(Beginning of AVAILABLE RECORDS)

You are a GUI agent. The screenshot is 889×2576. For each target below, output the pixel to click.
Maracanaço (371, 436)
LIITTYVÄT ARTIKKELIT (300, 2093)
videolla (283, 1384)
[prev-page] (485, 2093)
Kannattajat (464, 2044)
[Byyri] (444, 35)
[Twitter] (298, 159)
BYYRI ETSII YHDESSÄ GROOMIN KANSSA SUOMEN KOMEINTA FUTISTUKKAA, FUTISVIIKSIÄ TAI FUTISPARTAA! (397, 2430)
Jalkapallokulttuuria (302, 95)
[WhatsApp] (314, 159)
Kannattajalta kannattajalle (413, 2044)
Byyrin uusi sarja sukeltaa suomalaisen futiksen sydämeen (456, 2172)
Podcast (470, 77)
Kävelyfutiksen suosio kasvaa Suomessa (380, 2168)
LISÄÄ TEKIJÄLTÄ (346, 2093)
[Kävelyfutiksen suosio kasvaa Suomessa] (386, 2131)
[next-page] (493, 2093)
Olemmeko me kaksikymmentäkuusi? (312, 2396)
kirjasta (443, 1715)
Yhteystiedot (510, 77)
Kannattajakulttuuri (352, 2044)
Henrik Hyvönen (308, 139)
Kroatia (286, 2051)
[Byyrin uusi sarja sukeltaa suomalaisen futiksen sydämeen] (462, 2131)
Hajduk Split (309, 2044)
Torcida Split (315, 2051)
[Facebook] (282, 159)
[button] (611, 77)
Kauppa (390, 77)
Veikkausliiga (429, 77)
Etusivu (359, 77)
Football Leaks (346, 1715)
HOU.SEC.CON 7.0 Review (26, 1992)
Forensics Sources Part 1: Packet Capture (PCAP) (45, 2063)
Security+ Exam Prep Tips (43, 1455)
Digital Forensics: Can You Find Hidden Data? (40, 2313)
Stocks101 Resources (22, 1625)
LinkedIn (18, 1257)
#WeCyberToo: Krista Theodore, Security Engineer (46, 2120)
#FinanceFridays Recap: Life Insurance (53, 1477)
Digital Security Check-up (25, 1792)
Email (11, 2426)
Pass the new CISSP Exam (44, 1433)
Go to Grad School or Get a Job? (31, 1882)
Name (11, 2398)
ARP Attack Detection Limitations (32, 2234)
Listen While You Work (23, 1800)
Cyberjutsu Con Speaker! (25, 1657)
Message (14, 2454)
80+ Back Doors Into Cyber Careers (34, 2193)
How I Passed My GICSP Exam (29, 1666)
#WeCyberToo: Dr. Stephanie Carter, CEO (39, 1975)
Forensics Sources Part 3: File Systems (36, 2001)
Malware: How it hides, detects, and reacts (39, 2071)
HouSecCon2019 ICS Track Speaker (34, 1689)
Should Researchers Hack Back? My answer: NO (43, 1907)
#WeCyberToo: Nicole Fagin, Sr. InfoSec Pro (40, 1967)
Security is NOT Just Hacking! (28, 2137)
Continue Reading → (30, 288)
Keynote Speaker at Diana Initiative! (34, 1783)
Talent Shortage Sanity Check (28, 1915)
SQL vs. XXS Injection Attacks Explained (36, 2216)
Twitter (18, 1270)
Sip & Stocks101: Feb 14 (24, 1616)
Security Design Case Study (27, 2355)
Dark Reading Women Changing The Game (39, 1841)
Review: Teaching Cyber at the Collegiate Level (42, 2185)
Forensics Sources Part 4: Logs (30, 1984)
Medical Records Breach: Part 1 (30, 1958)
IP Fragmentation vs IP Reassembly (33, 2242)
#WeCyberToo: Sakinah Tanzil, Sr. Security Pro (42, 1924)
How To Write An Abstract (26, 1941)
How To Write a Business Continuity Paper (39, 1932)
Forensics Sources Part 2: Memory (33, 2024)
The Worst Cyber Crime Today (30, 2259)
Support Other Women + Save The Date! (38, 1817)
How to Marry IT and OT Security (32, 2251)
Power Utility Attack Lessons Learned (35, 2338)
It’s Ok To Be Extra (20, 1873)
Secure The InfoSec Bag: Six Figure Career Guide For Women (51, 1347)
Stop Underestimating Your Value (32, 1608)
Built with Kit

(End of AVAILABLE RECORDS)

With no additions or omissions, transcribe every record.

You are a GUI agent. The screenshot is 889×2576. For each target below, output the pixel to click.
Maracanaço (371, 436)
LIITTYVÄT ARTIKKELIT (300, 2093)
videolla (283, 1384)
[prev-page] (485, 2093)
Kannattajat (464, 2044)
[Byyri] (444, 35)
[Twitter] (298, 159)
BYYRI ETSII YHDESSÄ GROOMIN KANSSA SUOMEN KOMEINTA FUTISTUKKAA, FUTISVIIKSIÄ TAI FUTISPARTAA! (397, 2430)
Jalkapallokulttuuria (302, 95)
[WhatsApp] (314, 159)
Kannattajalta kannattajalle (413, 2044)
Byyrin uusi sarja sukeltaa suomalaisen futiksen sydämeen (456, 2172)
Podcast (470, 77)
Kävelyfutiksen suosio kasvaa Suomessa (380, 2168)
LISÄÄ TEKIJÄLTÄ (346, 2093)
[Kävelyfutiksen suosio kasvaa Suomessa] (386, 2131)
[next-page] (493, 2093)
Olemmeko me kaksikymmentäkuusi? (312, 2396)
kirjasta (443, 1715)
Yhteystiedot (510, 77)
Kannattajakulttuuri (352, 2044)
Henrik Hyvönen (308, 139)
Kroatia (286, 2051)
[Byyrin uusi sarja sukeltaa suomalaisen futiksen sydämeen] (462, 2131)
Hajduk Split (309, 2044)
Torcida Split (315, 2051)
[Facebook] (282, 159)
[button] (611, 77)
Kauppa (390, 77)
Veikkausliiga (429, 77)
Etusivu (359, 77)
Football Leaks (346, 1715)
HOU.SEC.CON 7.0 Review (26, 1992)
Forensics Sources Part 1: Packet Capture (PCAP) (45, 2063)
Security+ Exam Prep Tips (43, 1455)
Digital Forensics: Can You Find Hidden Data? (40, 2313)
Stocks101 Resources (22, 1625)
LinkedIn (18, 1257)
#WeCyberToo: Krista Theodore, Security Engineer (46, 2120)
#FinanceFridays Recap: Life Insurance (53, 1477)
Digital Security Check-up (25, 1792)
Email (11, 2426)
Pass the new CISSP Exam (44, 1433)
Go to Grad School or Get a Job? (31, 1882)
Name (11, 2398)
ARP Attack Detection Limitations (32, 2234)
Listen While You Work (23, 1800)
Cyberjutsu Con Speaker! (25, 1657)
Message (14, 2454)
80+ Back Doors Into Cyber Careers (34, 2193)
How I Passed My GICSP Exam (29, 1666)
#WeCyberToo: Dr. Stephanie Carter, CEO (39, 1975)
Forensics Sources Part 3: File Systems (36, 2001)
Malware: How it hides, detects, and reacts (39, 2071)
HouSecCon2019 ICS Track Speaker (34, 1689)
Should Researchers Hack Back? My answer: NO (43, 1907)
#WeCyberToo: Nicole Fagin, Sr. InfoSec Pro (40, 1967)
Security is NOT Just Hacking! (28, 2137)
Continue Reading → (30, 288)
Keynote Speaker at Diana Initiative! (34, 1783)
Talent Shortage Sanity Check (28, 1915)
SQL vs. XXS Injection Attacks Explained (36, 2216)
Twitter (18, 1270)
Sip & Stocks101: Feb 14 (24, 1616)
Security Design Case Study (27, 2355)
Dark Reading Women Changing The Game (39, 1841)
Review: Teaching Cyber at the Collegiate Level (42, 2185)
Forensics Sources Part 4: Logs (30, 1984)
Medical Records Breach: Part 1 (30, 1958)
IP Fragmentation vs IP Reassembly (33, 2242)
#WeCyberToo: Sakinah Tanzil, Sr. Security Pro (42, 1924)
How To Write An Abstract (26, 1941)
How To Write a Business Continuity Paper (39, 1932)
Forensics Sources Part 2: Memory (33, 2024)
The Worst Cyber Crime Today (30, 2259)
Support Other Women + Save The Date! (38, 1817)
How to Marry IT and OT Security (32, 2251)
Power Utility Attack Lessons Learned (35, 2338)
It’s Ok To Be Extra (20, 1873)
Secure The InfoSec Bag: Six Figure Career Guide For Women (51, 1347)
Stop Underestimating Your Value (32, 1608)
Built with Kit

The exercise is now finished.